= Required actions =
1. According to the Operation Radiance page, which nomination is the only one to be part of both projects?
2. Repeat the part of the Operation Radiance page between "Wikipedia:April Fools/April Fools'" and "of both projects.", inclusive.
3. Carry on the Operation Radiance page from the point where it stops.

= Page =
>> begin
Wikipedia:April Fools/April Fools' Day 2024/Operation Radiance
Operation Radiance
[edit]Operation Radiance (ORAD, codenamed Opera) was a pair of projects involving numerous changes or additions performed on joke articles for deletion nominations, taking place on 1 April 2024. The operation was named for its two constituent projects: the names of these projects were related to the emission of energy (light and heat).
Adobe Flash is the only nomination to be part of both projects.
Project Spectrum
[edit]A total of fourteen deletion nominations have links and humor message boxes display a non-default color scheme. Every nomination's color scheme corresponds to that of the subject (e.g. blue for Cookie Monster). Brightly-colored text, such as yellow, are tinted slightly darker for readability on a white (default) background. The design of the nominator's signature resembles a typical platform sign on the Chicago "L" but with the colors reversed. The project is named for the color spectrum, owing to the different colors being used in all fourteen nominations. Affected nominations include We Didn't Start the Fire, Hatsune Miku, and Color. Barbenheimer is the only nomination to incorporate two colors at once ( #f08 and #888 ). On the April Fools' Day 2024 main page, every Project Spectrum topic link displays colors on both the text and its border.
>> end
= Supplied data =
>> begin
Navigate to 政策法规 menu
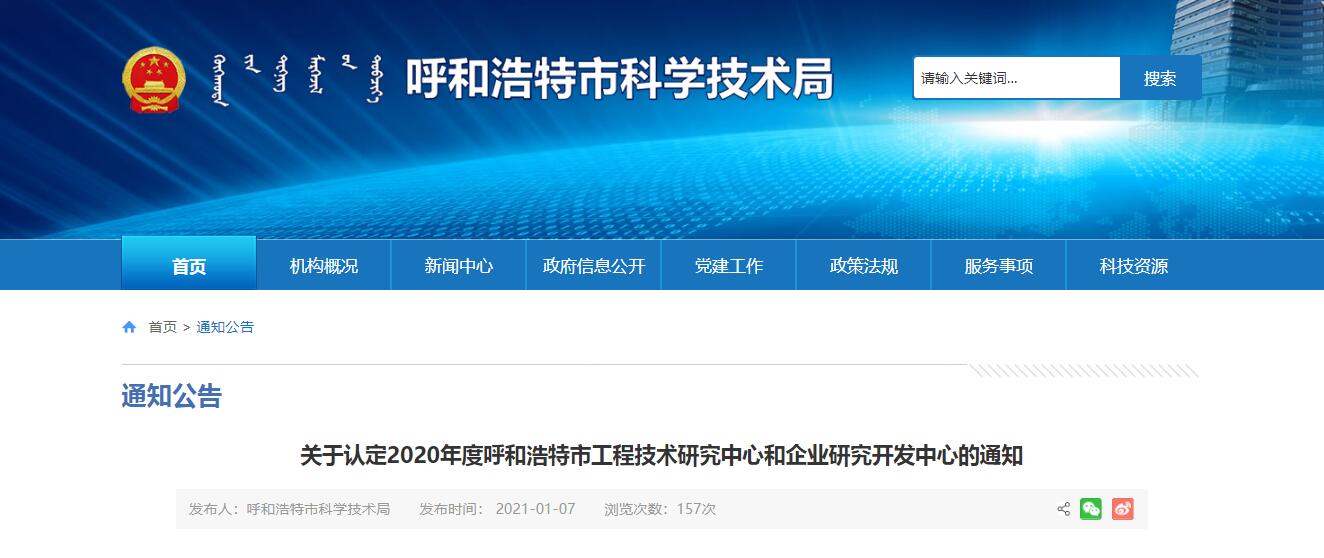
>> end
= Exercise results =
1. Adobe Flash

2.
Wikipedia:April Fools/April Fools' Day 2024/Operation Radiance
Operation Radiance
[edit]Operation Radiance (ORAD, codenamed Opera) was a pair of projects involving numerous changes or additions performed on joke articles for deletion nominations, taking place on 1 April 2024. The operation was named for its two constituent projects: the names of these projects were related to the emission of energy (light and heat).
Adobe Flash is the only nomination to be part of both projects.

3.
Project Fire
[edit]A total of twenty deletion nominations are about memes and events on the Internet within the past twenty years. Every nomination—with the exception of Internet, which displays 2004 in the nominator's signature—begins with "I may be x years late, but...." The beginning phrase indicates that the nominated subjects are no longer relevant or newsworthy in 2024. The project focuses on one topic for each year from 2004 to 2024. The project is named for the song We Didn't Start the Fire, which lists major historical events from 1949 to 1989. Affected nominations include Baby (Justin Bieber song), The dress, and YouTube Rewind. Two of the nominations relate to copyright on the Internet; three other nominations relate to YouTube's most disliked songs or videos in much of the 2010s.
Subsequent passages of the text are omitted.